Yes, yes, maybe you say that you "know", based on your holy book, or you had a "seeing the light" near-death experience, or heard from a dead loved one in a seance, or in your dreams. What you're really saying is that you have settled upon a version of the afterlife that fits into your worldview, gives you comfort, and allows you to make sense of an extremely unfair world. You perhaps have chosen to view certain experiences as evidence to back up what you believe will be your fate after you draw your final breath.
But no one knows.
What people thought happened to the dead changed and evolved through the centuries. The Jewish Bible is pretty quiet about any sort of afterlife, other than a couple of places. Two people, Enoch and Elijah are described as having been received bodily into heaven, while the prophet Samuel, or his ghost, is temporarily brought back to the land of the living to give some advice to the soon-to-be deposed-and-killed King Saul. Jewish thought around the time the New Testament was written tended toward a belief in a bodily resurrection at "the end of time" when God would overthrow the existing order and institute a "Kingdom of Heaven". Jesus seems to be an adherent of this view - his moral teachings very clearly intended to get people "right" so they would be able to enter the soon-to-be-established Kingdom. (Which he thought would come pretty darn soon)
After Jesus' alleged resurrection and ascension, and the failure of the end of the world to happen, the Apostle Paul put forth his theories. In some places in the Epistles he seems to go along with apocalyptic theology, describing a bodily resurrection at some future time. At other places he is apparently teaching that a Christian goes right to Heaven upon death. He never mentions Hell, but does write about wrath and judgement in many places. This lack of specificity left it to subsequent generations of Christian theologians to devise descriptions of Heaven and Hell, although the way they imagined Hell was a lot more graphic than that of Heaven.
Despite a paucity of official descriptions of what awaits us in Heaven, most people have at least a sketch of an opinion about what it entails. Usually a reunion of one's loved ones, living joyfully for all eternity. In my own experience, people envision their deceased family "looking down on them" and providing some kind of help, comfort or intercession while "up there". Like most religious beliefs, beliefs about the afterlife owe less to sanctioned dogma than to personal imaginings.

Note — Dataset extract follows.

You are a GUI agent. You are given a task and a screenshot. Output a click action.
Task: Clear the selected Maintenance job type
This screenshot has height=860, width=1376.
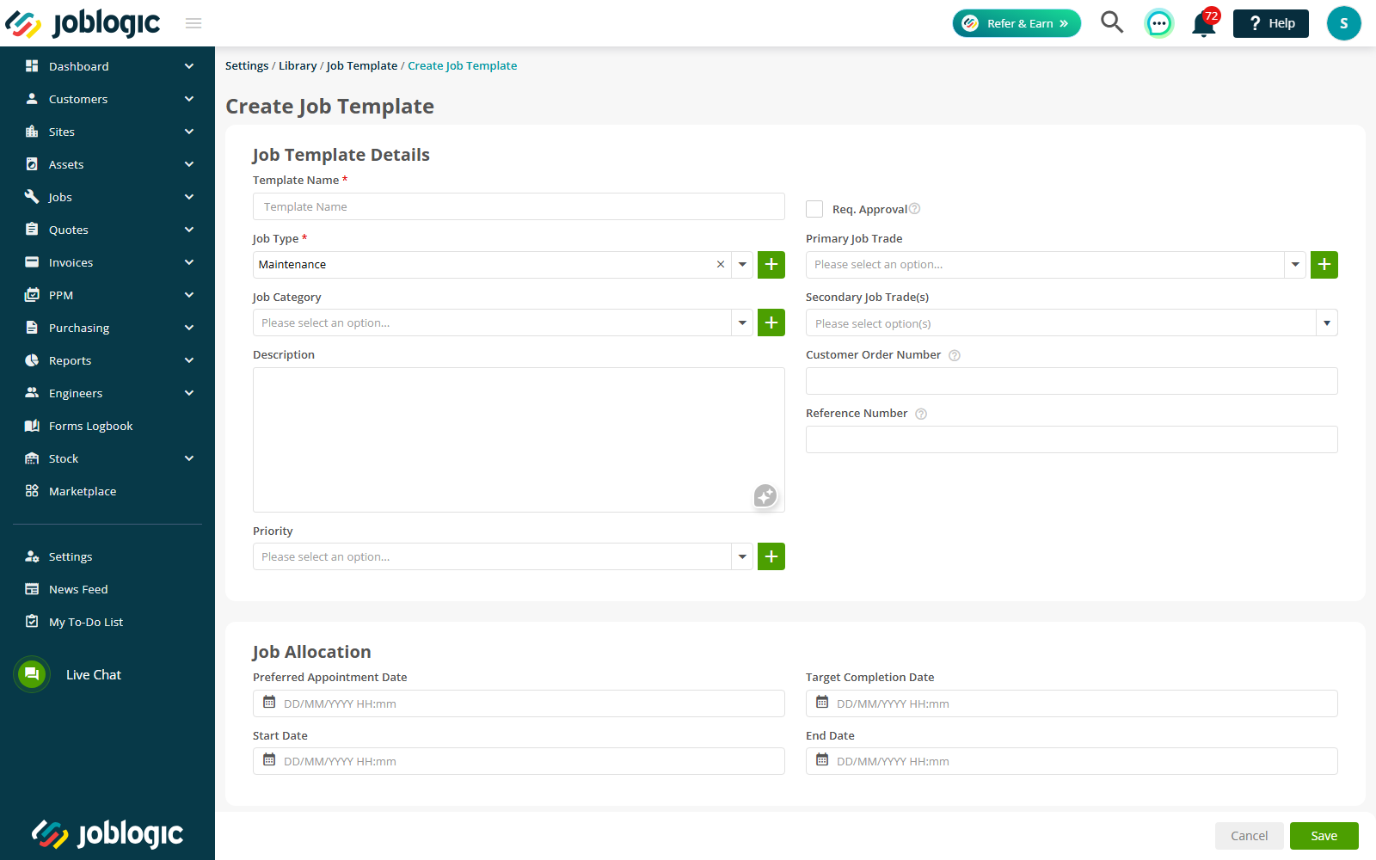721,265
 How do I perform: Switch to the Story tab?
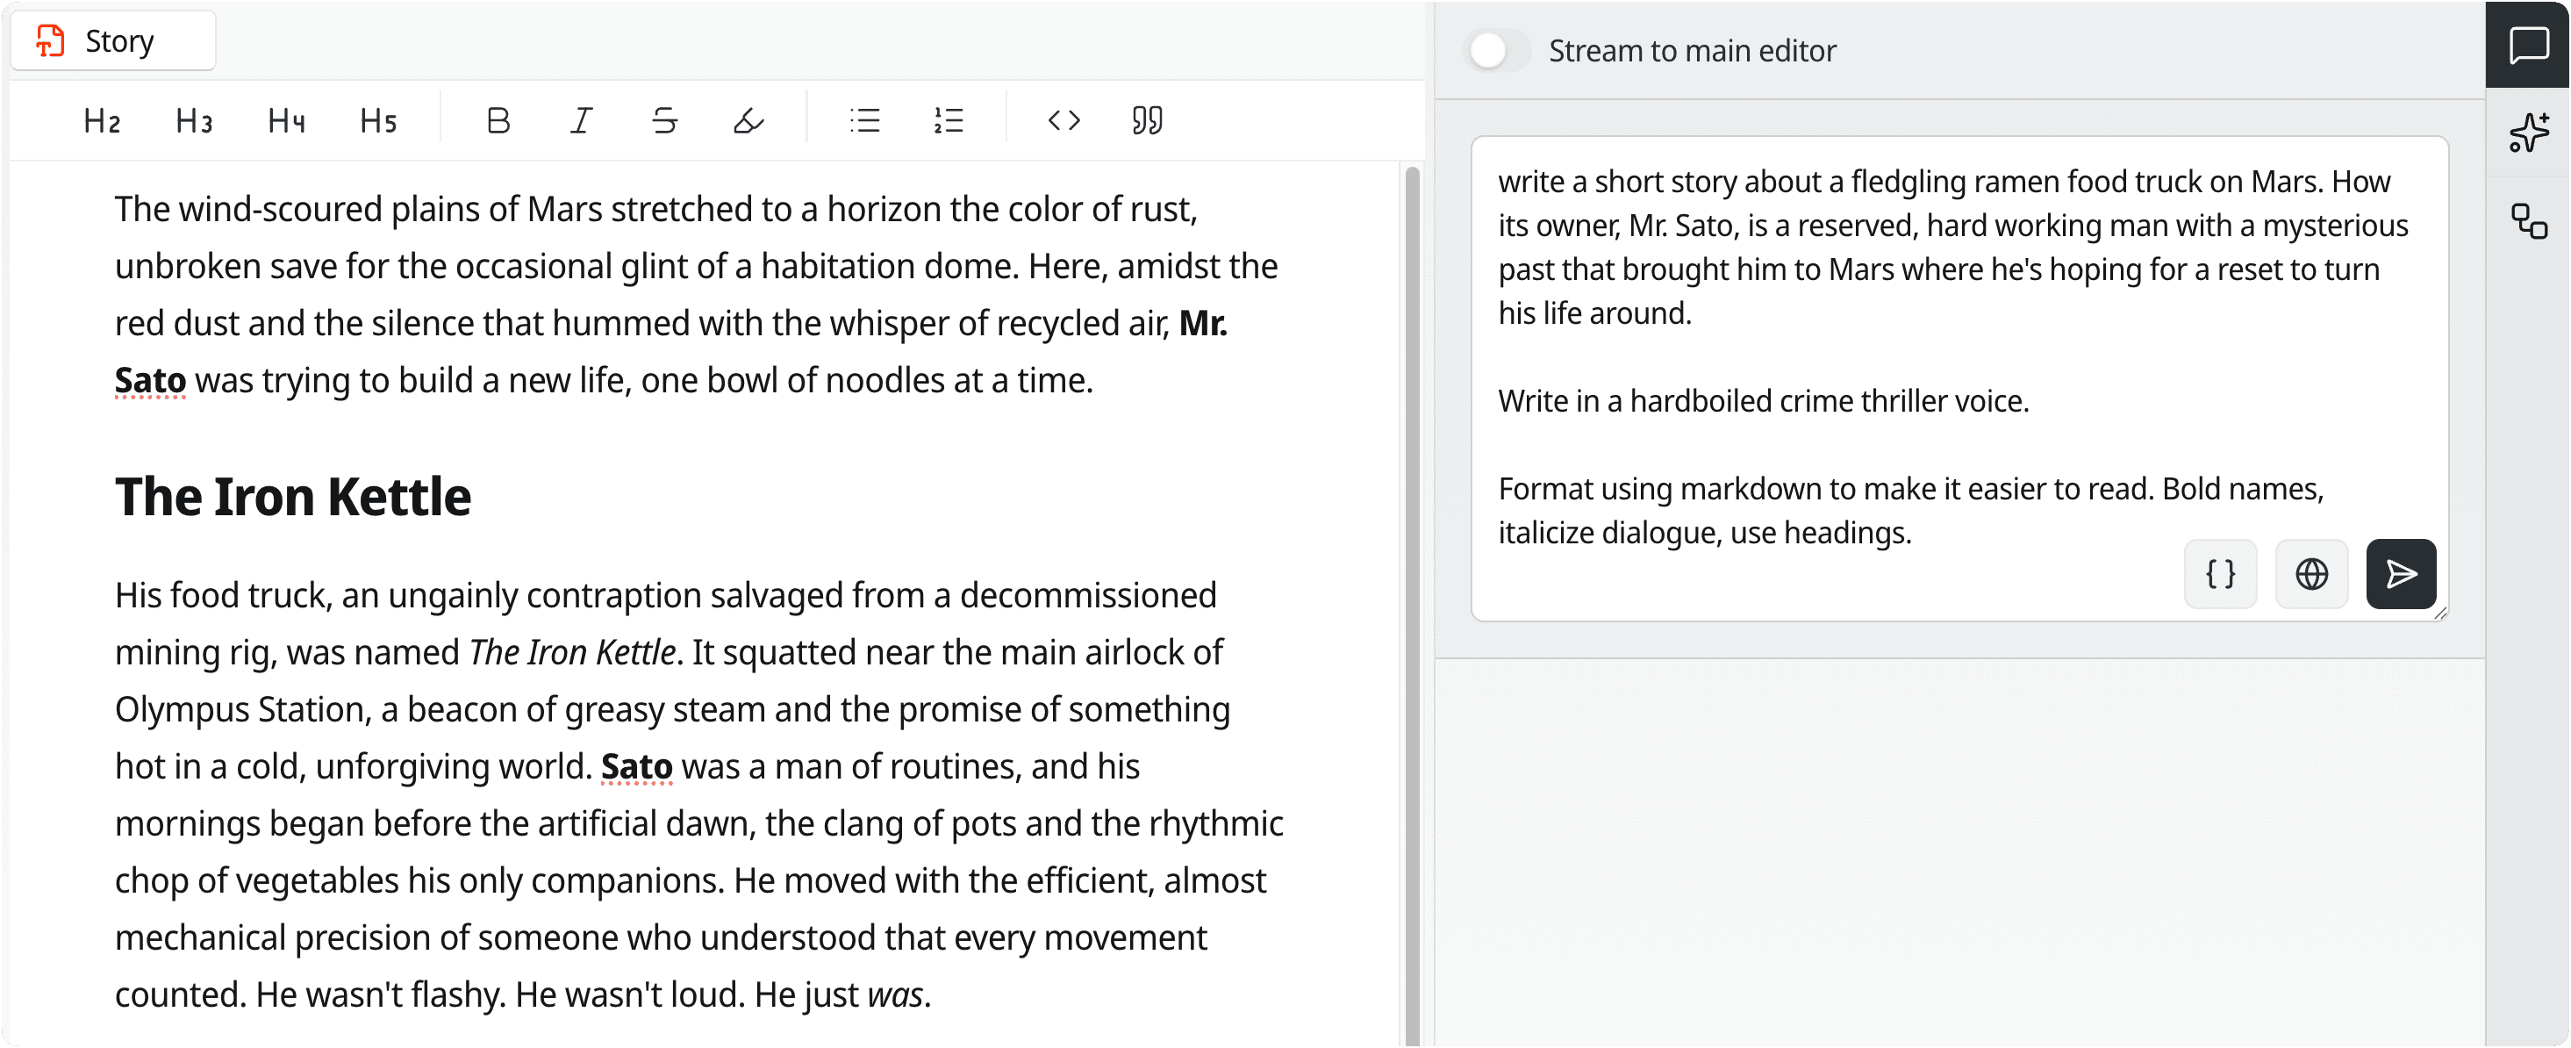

Beliefs outside of Christianity aren't any more concrete than the dominant Christian beliefs: feasting in the Halls of Odin in Valhalla, the Summerlands, reincarnation, Nirvana, getting your heart weighed against a feather, they're all based on some ideas that someone who wasn't dead thought about what happened to the dead. It's interesting to me to note that the Greco-Roman conception of the afterlife before Christianity was pretty dreary. You just shuffled around as a shadow (literally) of your former self in some dank underworld.
The truth is that if there is an afterlife, we don't know anything about it because it's not something we can investigate.
Belief in an afterlife is usually pretty harmless. If thinking that your loved one who died is "in a better place", or happily playing in an amateur harp combo, free of pain, etc, gives you comfort, then I have no problem with it. Historically, people have been conned into accepting pain and suffering during their lifetime because it would all be better "later". Personally I take the "I don't know and it doesn't matter" position. I'm going to live my life the best I can while I have a life. If it happens that there is an afterlife that I can consciously enjoy, cool, if not, I'll never know, will I?